Michael bremste. »Wir sind da.«
»Vielleicht solltet ihr …«
»… mit hineingehen«, vollendete Eve den Satz. »Wir wollen dich ja nicht auf dem Gehweg zurücklassen wie ein ausgesetztes Hündchen, Claire. Du weißt, dass wir das nicht machen.«
Das wusste sie und dafür war sie dankbar. Sehr dankbar.
Sie gingen durch die Gasse, in der der Lichtschein der kleinen Taschenlampe, die Eve stets für Notfälle in ihrer Handtasche hatte, auf unheimliche Weise auf und ab hüpfte. Kurz bevor sie das Labor erreichten, hatte Michael jedoch noch eine weitere Frage. »Weiß es Shane? Weiß er, dass sein Dad noch so etwas wie am Leben ist?«
»Nein«, gestand Claire. »Ich wollte es ihm nicht sagen. Damals war es noch zu früh. Er hatte sich gerade damit abgefunden, ihn zu verlieren. Ich hätte es nicht ertragen, ihm noch mal so wehzutun.«
»Wahrscheinlich hätte ich das auch so gemacht«, sagte Michael.
»Danke.«
»Bedank dich nicht. Dass ich dasselbe getan hätte, heißt noch lange nicht, dass es das Richtige war.«
Das war nicht gerade tröstlich. Claire dachte darüber nach, während sie die schiefe, verfallene Hütte betraten, die am Ende der schmalen Gasse stand, und die unbeleuchtete Treppe hinunterstiegen, die in Myrnins Labor führte.

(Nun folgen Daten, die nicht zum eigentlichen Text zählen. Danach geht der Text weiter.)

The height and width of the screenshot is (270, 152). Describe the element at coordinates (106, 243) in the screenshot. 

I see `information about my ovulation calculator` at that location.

Sie rechnete damit, Myrnin anzutreffen, aber er war nicht da. Sie fand den Lichtschalter und machte die Wandleuchter an. Das Labor war wie immer unordentlich – halb Steam-Punk-Trödelladen, halb Müllkippe. Sie hatte ihm noch nicht abgewöhnen können, überall Bücherstapel zu hinterlassen, die unter anderem die Wege zwischen den Labortischen blockierten. Offenbar hatte er gerade eine neue Lieferung bekommen. Noch mehr Alchemiebücher. Oben auf dem Stapel lag eines mit grellem schwarz-gelb-weißem Einband und dem Titel Alchemie für Idioten. Das hatte er wahrscheinlich für niemand anderen als sie ausgesucht.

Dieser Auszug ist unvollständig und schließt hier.